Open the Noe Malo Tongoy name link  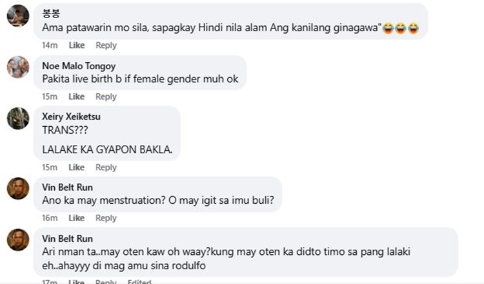[79, 66]
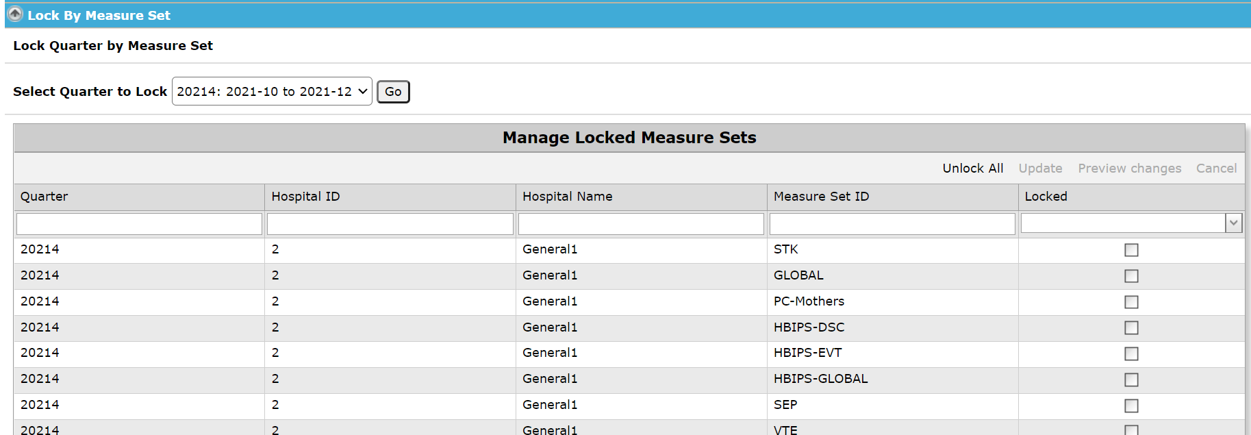Check the Locked box for HBIPS-GLOBAL
Screen dimensions: 1251x435
(1131, 380)
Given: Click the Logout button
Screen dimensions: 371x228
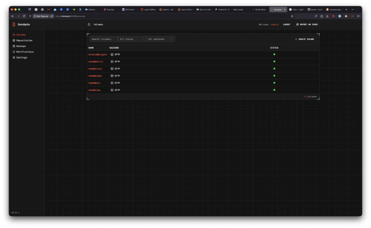Looking at the screenshot, I should coord(287,24).
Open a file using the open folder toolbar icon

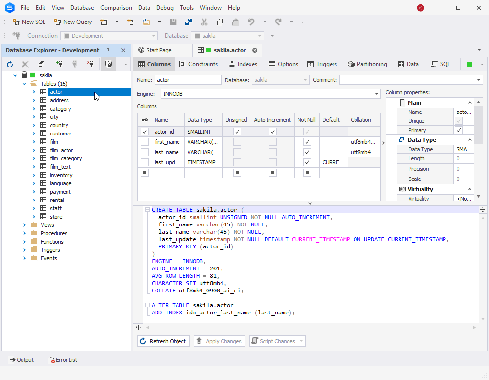(x=146, y=22)
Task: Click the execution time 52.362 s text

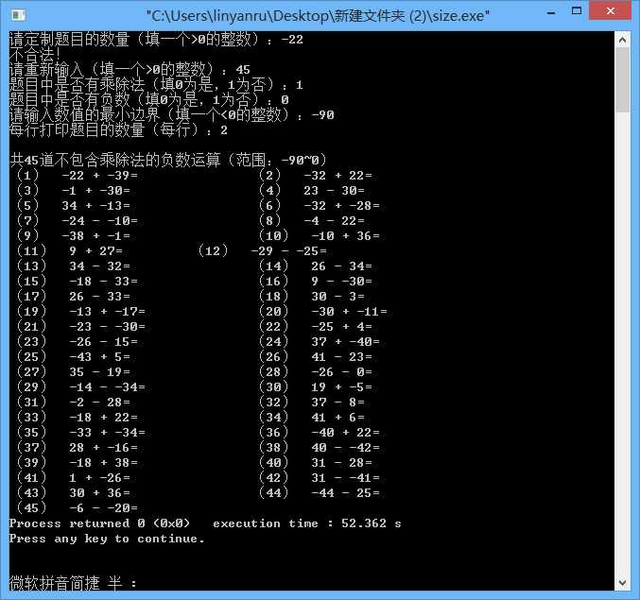Action: (307, 523)
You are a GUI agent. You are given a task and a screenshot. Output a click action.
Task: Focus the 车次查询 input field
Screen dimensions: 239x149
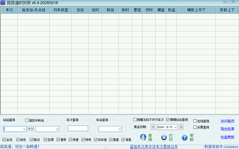(x=78, y=128)
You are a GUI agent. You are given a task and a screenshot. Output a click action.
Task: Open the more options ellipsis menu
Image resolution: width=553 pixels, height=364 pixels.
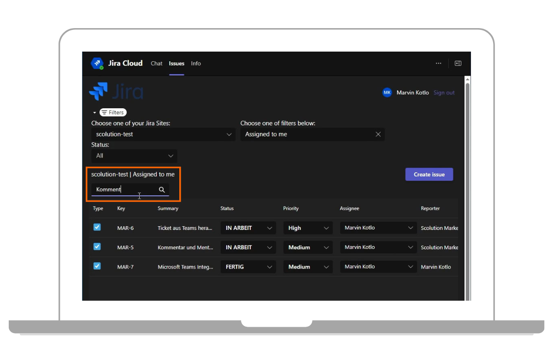coord(438,64)
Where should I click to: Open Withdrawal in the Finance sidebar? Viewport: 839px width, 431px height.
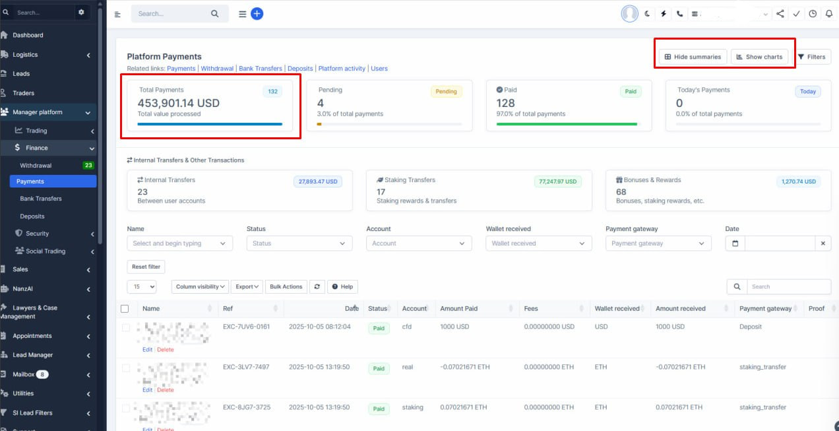point(36,166)
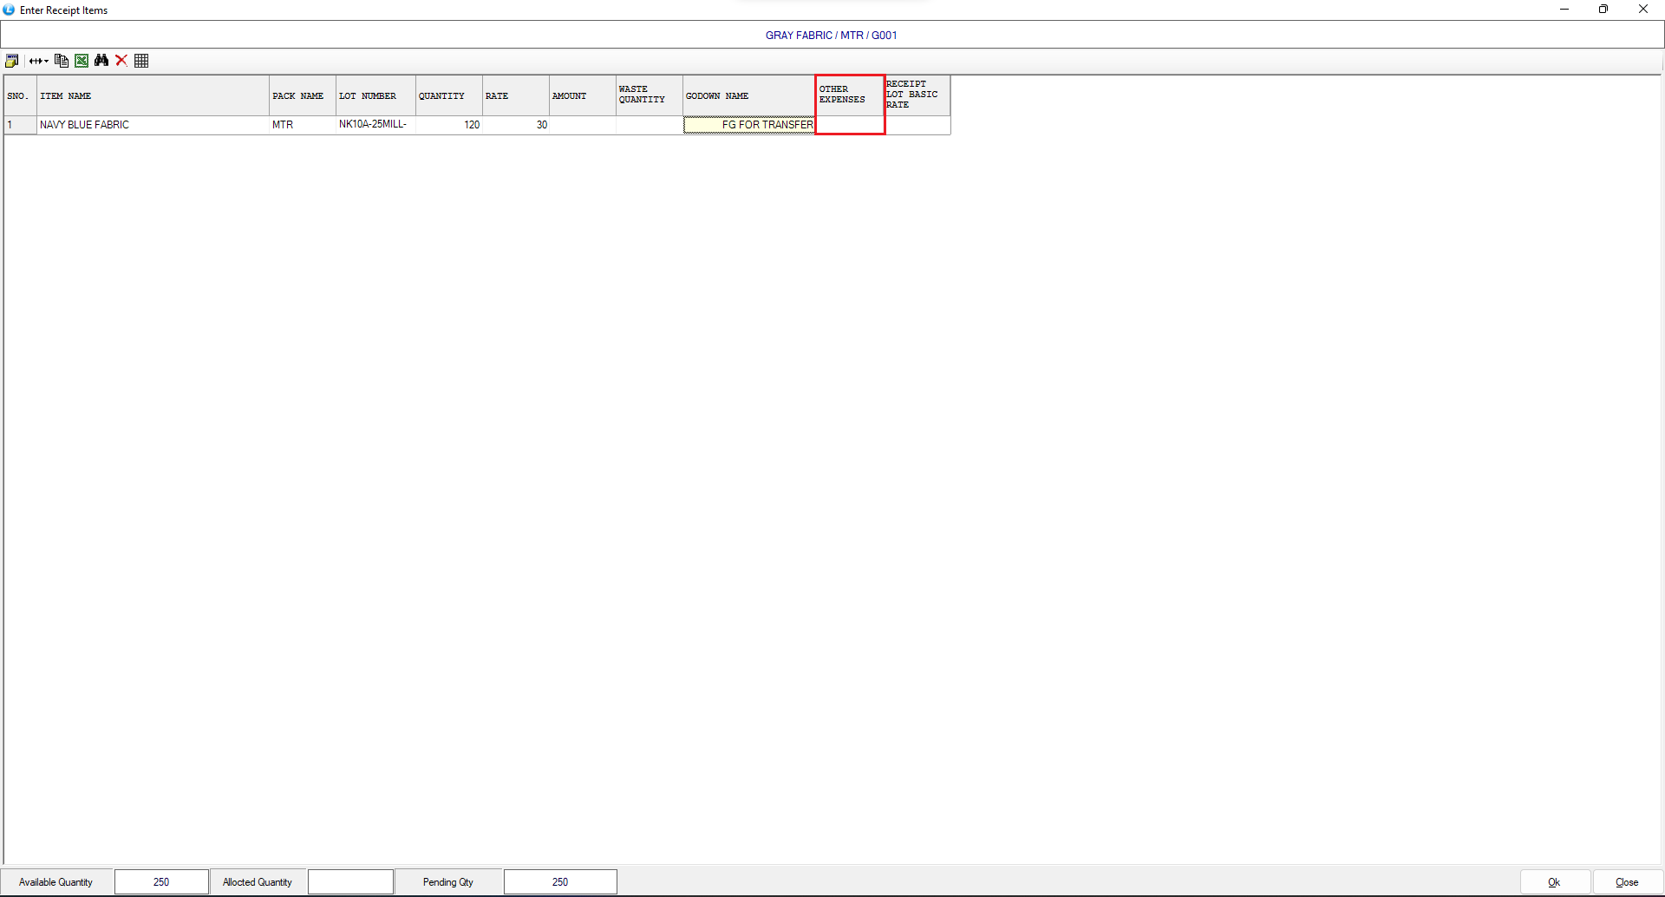Click the app icon in title bar

pyautogui.click(x=10, y=10)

====

## Your instructions:
I need the lines from the line holding "Image resolution: width=553" through the end of the material, inclusive, restated word for word and without pictures.

## Task result:
Image resolution: width=553 pixels, height=364 pixels.
coord(438,64)
Where should I click to: Open Withdrawal in the Finance sidebar? Viewport: 839px width, 431px height.
point(36,166)
Click the app icon in title bar

pyautogui.click(x=10, y=10)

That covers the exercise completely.